Les Intranquilles, le drame belge du réalisateur Joachim Lafosse est, à mes yeux, l’un des grands oubliés du palmarès de la compétition du dernier Festival de Cannes.
Damien (Damien Bonnard) est bipolaire. Au cours de ses crises, il reste sans dormir pendant des jours et des jours, se précipitant pour essayer de tout réparer et de tout faire, dans une excitation permanente. Il vit dans une confortable maison de campagne avec son jeune fils Amine (Gabriel Merz Chammah) et sa femme attentionnée Leïla (Leïla Bekhti), qui restaure des meubles dans un atelier sur place. Damien est un peintre qui connait un certain succès, un métier qui semble convenir à son tempérament. Mais lorsqu’il entre dans ce que nous apprenons être un énième épisode de ses troubles bipolaires et qu’il refuse de prendre ses médicaments, Leïla est au bout du rouleau.
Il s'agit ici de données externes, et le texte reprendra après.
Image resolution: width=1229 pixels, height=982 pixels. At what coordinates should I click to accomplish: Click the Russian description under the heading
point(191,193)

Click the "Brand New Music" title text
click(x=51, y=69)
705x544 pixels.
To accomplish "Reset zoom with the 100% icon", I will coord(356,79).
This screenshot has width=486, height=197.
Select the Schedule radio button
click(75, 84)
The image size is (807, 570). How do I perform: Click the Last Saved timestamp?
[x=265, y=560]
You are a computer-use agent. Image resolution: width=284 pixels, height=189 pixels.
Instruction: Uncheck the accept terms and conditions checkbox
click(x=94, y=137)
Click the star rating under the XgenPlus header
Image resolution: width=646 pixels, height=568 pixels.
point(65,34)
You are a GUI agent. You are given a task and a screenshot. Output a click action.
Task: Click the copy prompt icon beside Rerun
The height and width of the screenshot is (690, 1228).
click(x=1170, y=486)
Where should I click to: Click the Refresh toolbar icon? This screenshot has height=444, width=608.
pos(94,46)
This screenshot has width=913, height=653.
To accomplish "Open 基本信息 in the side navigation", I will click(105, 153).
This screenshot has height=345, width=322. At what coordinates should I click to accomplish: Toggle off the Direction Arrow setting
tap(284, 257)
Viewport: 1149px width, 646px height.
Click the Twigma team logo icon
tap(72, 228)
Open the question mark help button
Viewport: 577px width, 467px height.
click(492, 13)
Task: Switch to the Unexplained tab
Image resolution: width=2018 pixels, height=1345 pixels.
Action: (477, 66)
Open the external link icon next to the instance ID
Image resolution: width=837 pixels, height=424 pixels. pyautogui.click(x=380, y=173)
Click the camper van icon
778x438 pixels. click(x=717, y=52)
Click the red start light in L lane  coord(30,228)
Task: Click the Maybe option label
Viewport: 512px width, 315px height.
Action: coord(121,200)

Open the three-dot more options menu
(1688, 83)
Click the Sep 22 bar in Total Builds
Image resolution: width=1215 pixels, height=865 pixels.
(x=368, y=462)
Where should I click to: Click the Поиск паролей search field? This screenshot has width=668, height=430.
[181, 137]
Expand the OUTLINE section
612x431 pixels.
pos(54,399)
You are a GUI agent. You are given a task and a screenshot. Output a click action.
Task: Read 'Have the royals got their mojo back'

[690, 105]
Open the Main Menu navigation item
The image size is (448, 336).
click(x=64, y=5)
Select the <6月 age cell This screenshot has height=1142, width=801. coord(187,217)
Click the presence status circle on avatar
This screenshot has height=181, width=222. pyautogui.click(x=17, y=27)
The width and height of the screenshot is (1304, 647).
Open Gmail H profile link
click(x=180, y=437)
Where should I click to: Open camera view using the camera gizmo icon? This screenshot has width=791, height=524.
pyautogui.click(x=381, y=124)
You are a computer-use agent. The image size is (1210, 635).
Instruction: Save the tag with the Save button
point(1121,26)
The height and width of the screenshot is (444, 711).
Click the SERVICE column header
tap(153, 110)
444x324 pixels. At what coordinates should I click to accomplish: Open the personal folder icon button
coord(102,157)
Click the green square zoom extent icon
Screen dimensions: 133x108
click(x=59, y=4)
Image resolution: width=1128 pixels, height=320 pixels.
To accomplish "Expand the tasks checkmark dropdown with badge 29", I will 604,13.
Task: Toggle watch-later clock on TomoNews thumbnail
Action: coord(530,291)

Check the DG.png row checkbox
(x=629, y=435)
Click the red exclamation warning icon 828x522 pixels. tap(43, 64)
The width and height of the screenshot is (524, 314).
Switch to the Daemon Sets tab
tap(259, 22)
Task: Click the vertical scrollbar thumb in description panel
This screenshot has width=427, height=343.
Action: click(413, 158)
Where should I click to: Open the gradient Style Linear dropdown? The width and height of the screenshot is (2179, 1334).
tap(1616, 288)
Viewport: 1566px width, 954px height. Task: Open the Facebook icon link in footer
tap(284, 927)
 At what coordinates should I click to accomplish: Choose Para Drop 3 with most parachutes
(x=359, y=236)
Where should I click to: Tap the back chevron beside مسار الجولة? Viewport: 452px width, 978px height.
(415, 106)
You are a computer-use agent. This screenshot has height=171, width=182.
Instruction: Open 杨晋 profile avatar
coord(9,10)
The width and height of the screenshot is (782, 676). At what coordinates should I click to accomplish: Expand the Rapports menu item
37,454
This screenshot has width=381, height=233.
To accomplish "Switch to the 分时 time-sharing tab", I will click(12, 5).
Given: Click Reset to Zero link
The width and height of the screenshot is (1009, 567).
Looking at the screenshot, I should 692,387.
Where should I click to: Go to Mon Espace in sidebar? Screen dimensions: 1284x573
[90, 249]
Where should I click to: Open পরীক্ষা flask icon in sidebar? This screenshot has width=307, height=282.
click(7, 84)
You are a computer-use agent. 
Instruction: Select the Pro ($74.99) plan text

Joaquim Lafosse s’intéresse farouchement à la famille, et surtout à ses drames. Son nom est associé notamment à deux longs métrages remarquables et bouleversants : À perdre la raison en 2012 et L’économie du couple en 2016. Avec son nouveau film, Les intranquilles, le réalisateur dresse le portrait d’un couple qui s’aime profondément mais qui se trouve dans un conflit qu’aucun d’entre eux ne veut vivre. Il est clair qu’ils entretiennent une relation forte ensemble et avec leur jeune garçon, mais lorsque Damien est en crise, il ne perçoit plus que Leïla essaie simplement de l’aider lorsqu’elle lui suggère de prendre des médicaments ou – pire – de se reposer ou, en choix ultime, de se rendre à l’hôpital. Les performances, la mise en scène et le scénario aident le public à voir les deux côtés de l’histoire ; il faut féliciter le réalisateur et son équipe de co-scénaristes pour leur approche empathique de tous leurs personnages.
Damien Bonnard est absolument fascinant dans le rôle d’un artiste de génie aux prises avec son trouble bipolaire, tout comme Leïla Bekhti dans celui d’une épouse qui se bat, vaille que vaille, et tente de préserver l’unité de la famille. Des prestations brillantes, justes et terriblement touchantes. Face à ses parents malmenés par cet intrus pathologique qui, progressivement, détruit tout sur son passage, il y a Amine leur fils, que Gabriel Merz Chammah interprète aussi avec talents. C’est d’ailleurs par son regard sur la situation que l’émotion grandit et que la situation nous prend aux tripes. Car, bien que le couple discute de l’état de santé de Damien, les effets de cette maladie sont surtout montrés et notamment au-travers des yeux d’Amine. Il y a ainsi une scène magnifique mais extrêmement inconfortable (positivement, je précise) où un Damien en sueur et excité dépose Amine à l’école, malgré les tentatives de Leïla de l’en empêcher. Il se précipite dans un magasin et achète deux paniers de petits gâteaux, puis entre dans la classe en courant et déclare qu’il veut emmener toute la classe en pique-nique au bord du lac. La caméra se tourne vers le fils de Damien, tranquillement mortifié mais aussi terriblement inquiet, intranquille pourrait-on d’ailleurs plutôt dire, pour son père qu’il aime. Il est clair que ce n’est pas la première fois qu’il est témoin de ce genre de comportement, ce qui le rend d’autant plus poignant. Il n’est pas surprenant d’apprendre que le réalisateur avait lui-même un père souffrant de cette même malade…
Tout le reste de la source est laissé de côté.